Stock markets slide back as all eyes on U.S. economic data and tariffs
U.S. stock markets opened lower as economic growth slowed more than expected and inflation data showed an unexpected rise.
U.S. stock markets were poised for a lower opening on Friday following disappointing economic data that indicated a slower-than-expected growth rate for the fourth quarter. According to the Commerce Department’s Bureau of Economic Analysis, the gross domestic product (GDP) rose at an annualized rate of only 1.4 percent, significantly below the anticipated three percent. This slowdown was attributed in part to the disruptions caused by last year's record government shutdown and a decrease in consumer spending.
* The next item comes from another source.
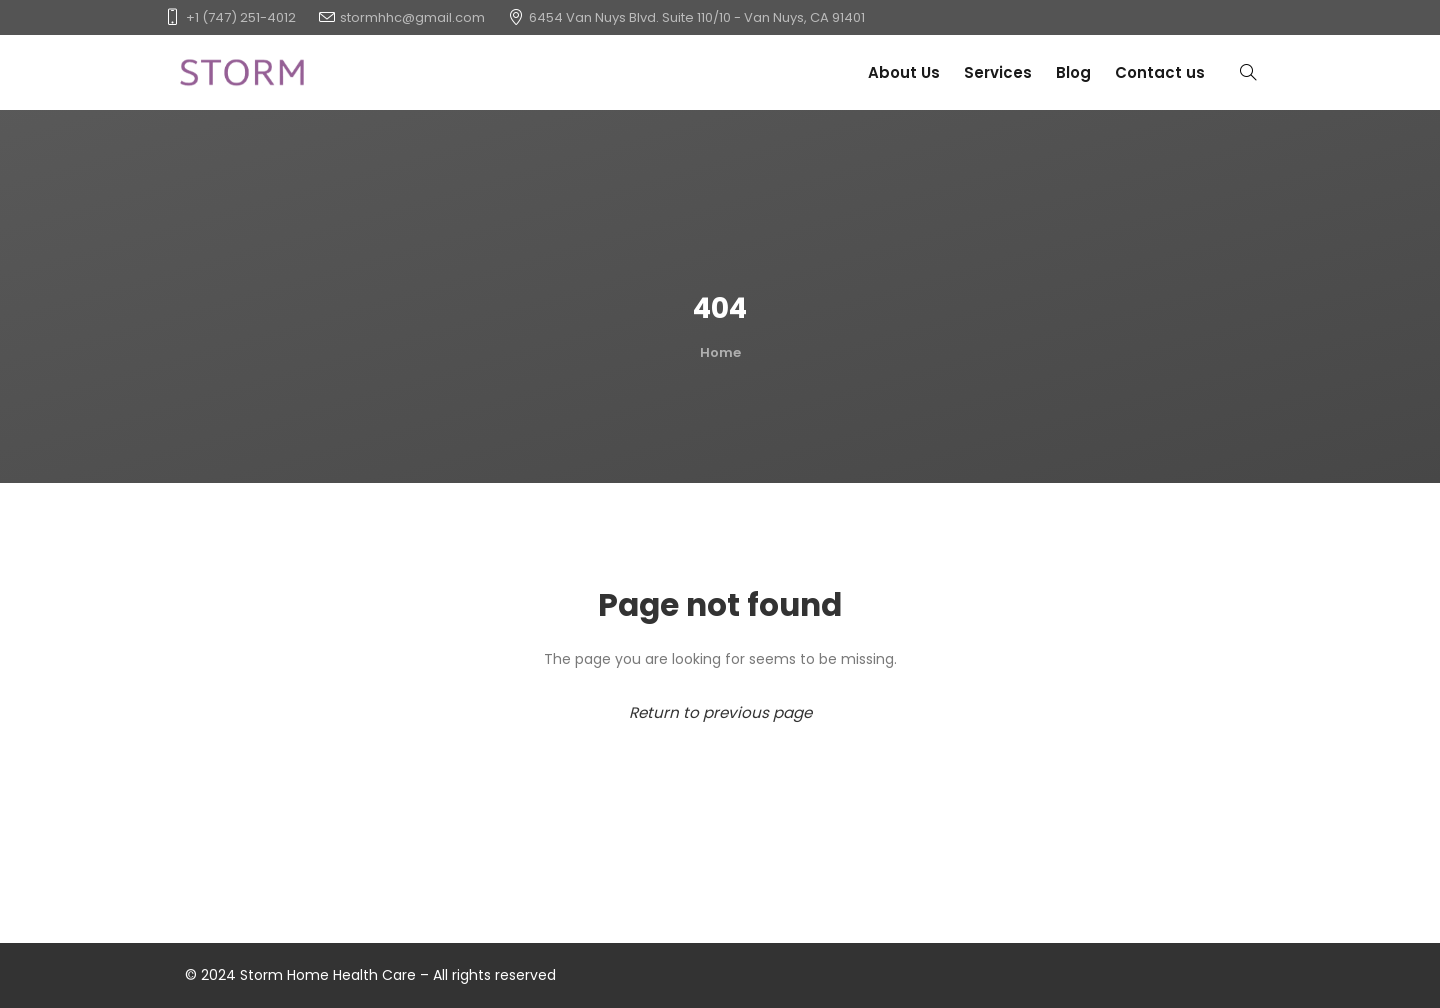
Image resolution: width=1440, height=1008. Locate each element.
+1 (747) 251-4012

Additionally, inflation concerns have escalated as a separate report revealed that the core inflation rate measured by the Personal Consumption Expenditure index rose 0.4 percent in December, exceeding economists' predictions of a 0.3 percent increase. This uptick in inflation has raised speculation about the potential timing of future interest-rate cuts by the Federal Reserve, with traders increasingly betting that the central bank will implement its next cut in July.
The combination of slowing economic growth and rising inflation presents a complex backdrop for investors, as they weigh the risks of the economic outlook against potential monetary policy adjustments. Market reactions will likely be influenced further by forthcoming economic indicators and the Fed's response to these developments, shaping investor sentiment moving forward.